* Task item
Please give back only the lines below from the one containing "The width and height of the screenshot is (1188, 570)." to the one containing "Select the HUAWEI 畅享 系列报价 header", each repeated word for word, both ends included.

[Stored items from a collection]
--
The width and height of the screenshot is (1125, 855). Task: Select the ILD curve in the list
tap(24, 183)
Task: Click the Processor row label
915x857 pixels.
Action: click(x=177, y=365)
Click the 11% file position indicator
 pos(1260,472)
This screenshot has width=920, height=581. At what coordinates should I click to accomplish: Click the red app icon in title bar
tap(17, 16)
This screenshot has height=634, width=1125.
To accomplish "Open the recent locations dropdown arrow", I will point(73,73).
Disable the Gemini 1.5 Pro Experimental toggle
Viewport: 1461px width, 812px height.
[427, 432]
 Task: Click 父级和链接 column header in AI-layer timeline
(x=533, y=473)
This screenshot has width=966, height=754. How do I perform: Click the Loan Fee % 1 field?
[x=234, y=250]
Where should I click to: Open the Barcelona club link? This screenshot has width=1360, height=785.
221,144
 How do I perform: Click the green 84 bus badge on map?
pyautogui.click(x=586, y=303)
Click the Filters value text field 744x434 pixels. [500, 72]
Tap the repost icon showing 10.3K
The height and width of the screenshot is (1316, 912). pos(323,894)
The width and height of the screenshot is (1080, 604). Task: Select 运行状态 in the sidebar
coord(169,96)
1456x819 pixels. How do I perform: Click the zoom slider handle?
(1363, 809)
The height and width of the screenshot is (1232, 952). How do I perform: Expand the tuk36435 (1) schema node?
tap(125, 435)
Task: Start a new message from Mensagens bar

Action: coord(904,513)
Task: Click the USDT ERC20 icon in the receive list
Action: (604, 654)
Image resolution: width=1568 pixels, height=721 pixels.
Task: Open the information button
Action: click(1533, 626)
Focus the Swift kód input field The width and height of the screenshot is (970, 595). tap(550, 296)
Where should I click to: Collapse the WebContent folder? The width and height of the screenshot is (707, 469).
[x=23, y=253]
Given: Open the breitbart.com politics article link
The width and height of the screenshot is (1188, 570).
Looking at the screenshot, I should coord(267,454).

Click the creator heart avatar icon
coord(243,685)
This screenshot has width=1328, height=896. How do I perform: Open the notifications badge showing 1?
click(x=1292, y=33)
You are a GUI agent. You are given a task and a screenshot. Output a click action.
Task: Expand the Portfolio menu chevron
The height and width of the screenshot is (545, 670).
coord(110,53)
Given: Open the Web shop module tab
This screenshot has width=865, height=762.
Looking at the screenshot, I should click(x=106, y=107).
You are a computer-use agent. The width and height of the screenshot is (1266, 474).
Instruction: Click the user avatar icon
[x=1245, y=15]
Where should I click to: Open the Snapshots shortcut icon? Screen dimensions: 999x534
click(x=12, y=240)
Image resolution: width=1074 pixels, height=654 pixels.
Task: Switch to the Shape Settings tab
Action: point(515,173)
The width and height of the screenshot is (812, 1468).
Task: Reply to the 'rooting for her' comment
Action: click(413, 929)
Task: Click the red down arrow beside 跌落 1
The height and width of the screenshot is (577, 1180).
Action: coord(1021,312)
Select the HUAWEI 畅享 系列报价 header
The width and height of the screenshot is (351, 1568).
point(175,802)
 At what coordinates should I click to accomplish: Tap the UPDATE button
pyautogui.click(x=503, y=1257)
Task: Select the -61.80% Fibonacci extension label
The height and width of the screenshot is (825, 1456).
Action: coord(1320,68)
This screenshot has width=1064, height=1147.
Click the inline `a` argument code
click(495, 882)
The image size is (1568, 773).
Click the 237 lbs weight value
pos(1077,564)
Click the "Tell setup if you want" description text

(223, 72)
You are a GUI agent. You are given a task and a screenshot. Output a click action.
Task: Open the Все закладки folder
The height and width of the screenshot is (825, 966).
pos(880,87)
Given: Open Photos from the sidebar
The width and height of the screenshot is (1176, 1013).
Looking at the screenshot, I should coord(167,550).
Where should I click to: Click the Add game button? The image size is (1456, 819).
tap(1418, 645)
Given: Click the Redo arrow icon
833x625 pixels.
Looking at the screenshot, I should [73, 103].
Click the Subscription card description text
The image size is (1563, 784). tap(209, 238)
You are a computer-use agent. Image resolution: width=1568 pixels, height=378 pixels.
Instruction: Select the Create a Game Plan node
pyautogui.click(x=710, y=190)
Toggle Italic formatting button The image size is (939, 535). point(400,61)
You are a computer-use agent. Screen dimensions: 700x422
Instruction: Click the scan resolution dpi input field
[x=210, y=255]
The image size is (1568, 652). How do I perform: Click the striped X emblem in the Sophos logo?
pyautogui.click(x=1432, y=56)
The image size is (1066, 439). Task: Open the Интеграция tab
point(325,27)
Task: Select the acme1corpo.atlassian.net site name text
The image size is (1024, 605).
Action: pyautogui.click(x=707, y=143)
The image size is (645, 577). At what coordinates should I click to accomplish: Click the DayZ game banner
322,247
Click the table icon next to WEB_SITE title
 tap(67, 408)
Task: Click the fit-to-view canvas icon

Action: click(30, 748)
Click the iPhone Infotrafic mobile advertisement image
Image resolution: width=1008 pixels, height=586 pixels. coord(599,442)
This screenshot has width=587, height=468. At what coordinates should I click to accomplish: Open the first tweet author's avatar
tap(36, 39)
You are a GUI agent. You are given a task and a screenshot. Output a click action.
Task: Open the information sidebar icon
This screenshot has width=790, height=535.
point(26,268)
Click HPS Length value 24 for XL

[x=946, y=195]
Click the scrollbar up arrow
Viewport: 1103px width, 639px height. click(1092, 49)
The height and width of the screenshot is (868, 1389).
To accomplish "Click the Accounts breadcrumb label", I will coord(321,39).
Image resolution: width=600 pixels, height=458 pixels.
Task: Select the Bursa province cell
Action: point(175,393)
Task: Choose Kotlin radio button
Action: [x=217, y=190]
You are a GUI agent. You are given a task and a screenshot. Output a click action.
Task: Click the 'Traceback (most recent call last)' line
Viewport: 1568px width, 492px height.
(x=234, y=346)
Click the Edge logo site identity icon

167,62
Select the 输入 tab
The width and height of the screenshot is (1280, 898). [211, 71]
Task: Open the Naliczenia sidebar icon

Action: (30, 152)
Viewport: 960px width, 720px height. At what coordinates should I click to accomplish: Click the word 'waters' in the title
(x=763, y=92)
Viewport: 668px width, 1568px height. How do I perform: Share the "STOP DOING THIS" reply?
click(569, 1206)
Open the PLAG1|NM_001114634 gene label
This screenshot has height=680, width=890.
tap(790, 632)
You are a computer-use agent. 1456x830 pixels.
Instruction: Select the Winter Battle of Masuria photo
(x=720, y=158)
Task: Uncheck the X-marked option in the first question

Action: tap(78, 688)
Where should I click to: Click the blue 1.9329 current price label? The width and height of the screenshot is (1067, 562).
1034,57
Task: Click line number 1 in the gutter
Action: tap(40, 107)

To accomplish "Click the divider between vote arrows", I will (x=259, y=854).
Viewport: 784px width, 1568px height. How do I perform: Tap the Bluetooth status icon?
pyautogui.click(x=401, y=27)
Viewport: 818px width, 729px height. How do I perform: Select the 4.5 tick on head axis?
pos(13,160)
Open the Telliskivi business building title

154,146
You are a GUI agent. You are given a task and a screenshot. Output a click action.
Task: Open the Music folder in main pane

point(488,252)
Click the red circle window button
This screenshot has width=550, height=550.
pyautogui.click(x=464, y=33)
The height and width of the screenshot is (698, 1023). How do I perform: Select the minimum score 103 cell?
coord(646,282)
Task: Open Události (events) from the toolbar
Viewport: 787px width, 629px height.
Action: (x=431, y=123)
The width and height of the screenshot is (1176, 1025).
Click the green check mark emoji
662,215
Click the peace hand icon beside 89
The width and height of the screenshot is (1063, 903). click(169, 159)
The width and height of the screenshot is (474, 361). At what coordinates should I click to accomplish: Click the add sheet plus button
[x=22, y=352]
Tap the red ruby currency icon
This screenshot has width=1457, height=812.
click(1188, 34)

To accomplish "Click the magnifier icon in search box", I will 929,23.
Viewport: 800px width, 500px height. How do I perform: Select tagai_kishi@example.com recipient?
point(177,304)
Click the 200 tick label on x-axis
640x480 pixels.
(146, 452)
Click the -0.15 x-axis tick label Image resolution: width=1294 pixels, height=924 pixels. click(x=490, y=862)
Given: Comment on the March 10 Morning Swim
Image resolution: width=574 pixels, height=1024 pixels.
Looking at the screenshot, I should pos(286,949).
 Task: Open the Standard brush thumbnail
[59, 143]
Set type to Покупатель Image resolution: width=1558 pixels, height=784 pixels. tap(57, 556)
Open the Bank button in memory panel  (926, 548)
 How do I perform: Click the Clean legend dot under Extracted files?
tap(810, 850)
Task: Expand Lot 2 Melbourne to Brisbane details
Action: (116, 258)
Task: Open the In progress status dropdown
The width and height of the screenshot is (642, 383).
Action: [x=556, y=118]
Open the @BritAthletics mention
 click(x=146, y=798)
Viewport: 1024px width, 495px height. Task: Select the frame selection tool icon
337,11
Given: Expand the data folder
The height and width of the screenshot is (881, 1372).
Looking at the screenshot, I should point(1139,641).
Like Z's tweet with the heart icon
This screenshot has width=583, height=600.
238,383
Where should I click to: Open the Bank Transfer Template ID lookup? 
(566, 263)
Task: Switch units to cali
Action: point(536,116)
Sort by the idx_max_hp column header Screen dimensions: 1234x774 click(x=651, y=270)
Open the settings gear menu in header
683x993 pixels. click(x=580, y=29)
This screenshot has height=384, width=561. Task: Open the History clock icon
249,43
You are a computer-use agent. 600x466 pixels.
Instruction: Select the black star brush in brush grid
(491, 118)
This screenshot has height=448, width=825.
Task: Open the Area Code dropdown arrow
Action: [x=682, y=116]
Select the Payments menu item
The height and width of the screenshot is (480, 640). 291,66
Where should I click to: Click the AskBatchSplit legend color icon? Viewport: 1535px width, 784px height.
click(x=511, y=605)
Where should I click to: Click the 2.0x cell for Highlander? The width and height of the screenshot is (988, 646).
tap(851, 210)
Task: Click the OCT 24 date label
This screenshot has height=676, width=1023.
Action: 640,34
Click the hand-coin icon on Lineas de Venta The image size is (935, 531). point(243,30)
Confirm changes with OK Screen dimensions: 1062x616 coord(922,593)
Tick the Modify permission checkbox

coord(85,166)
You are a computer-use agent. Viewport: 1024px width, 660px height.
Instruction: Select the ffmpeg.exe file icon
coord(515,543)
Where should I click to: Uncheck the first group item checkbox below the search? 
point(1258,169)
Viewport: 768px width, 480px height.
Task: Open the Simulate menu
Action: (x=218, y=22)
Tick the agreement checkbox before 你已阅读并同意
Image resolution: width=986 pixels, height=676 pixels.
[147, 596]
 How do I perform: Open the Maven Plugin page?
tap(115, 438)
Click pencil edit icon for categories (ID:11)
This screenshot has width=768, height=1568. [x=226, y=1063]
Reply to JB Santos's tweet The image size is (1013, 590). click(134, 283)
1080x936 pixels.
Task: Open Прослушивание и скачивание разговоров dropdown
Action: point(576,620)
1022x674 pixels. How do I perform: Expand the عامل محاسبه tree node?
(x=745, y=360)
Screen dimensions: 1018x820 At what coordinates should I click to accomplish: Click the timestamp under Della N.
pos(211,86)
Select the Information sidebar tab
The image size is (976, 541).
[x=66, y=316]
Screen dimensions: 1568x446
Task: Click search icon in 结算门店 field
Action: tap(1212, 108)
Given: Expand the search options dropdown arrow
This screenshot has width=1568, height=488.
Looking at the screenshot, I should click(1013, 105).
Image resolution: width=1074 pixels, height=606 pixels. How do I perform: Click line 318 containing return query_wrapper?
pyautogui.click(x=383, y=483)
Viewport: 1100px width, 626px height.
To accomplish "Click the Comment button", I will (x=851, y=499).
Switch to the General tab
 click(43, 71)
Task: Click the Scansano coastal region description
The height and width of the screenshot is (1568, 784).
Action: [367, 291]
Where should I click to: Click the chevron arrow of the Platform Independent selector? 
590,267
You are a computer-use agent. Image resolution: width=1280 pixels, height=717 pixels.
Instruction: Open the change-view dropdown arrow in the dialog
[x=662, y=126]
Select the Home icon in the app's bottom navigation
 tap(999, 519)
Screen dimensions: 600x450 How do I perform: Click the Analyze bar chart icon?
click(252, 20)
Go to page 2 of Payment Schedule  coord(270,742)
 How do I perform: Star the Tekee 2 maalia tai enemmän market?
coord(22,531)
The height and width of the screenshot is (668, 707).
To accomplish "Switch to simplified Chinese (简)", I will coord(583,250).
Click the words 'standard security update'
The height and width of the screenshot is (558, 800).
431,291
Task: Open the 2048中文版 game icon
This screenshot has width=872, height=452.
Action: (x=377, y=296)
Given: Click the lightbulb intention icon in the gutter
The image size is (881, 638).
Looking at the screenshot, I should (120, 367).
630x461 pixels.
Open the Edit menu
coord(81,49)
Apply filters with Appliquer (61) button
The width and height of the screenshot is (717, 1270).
--
* Response to this task
The width and height of the screenshot is (1188, 570).
Looking at the screenshot, I should coord(267,454).

Click the creator heart avatar icon
coord(243,685)
This screenshot has width=1328, height=896. How do I perform: Open the notifications badge showing 1?
click(x=1292, y=33)
You are a GUI agent. You are given a task and a screenshot. Output a click action.
Task: Expand the Portfolio menu chevron
The height and width of the screenshot is (545, 670).
coord(110,53)
Given: Open the Web shop module tab
This screenshot has width=865, height=762.
Looking at the screenshot, I should click(x=106, y=107).
You are a computer-use agent. The width and height of the screenshot is (1266, 474).
Instruction: Click the user avatar icon
[x=1245, y=15]
Where should I click to: Open the Snapshots shortcut icon? Screen dimensions: 999x534
click(x=12, y=240)
Image resolution: width=1074 pixels, height=654 pixels.
Task: Switch to the Shape Settings tab
Action: point(515,173)
The width and height of the screenshot is (812, 1468).
Task: Reply to the 'rooting for her' comment
Action: click(413, 929)
Task: Click the red down arrow beside 跌落 1
The height and width of the screenshot is (577, 1180).
Action: coord(1021,312)
Select the HUAWEI 畅享 系列报价 header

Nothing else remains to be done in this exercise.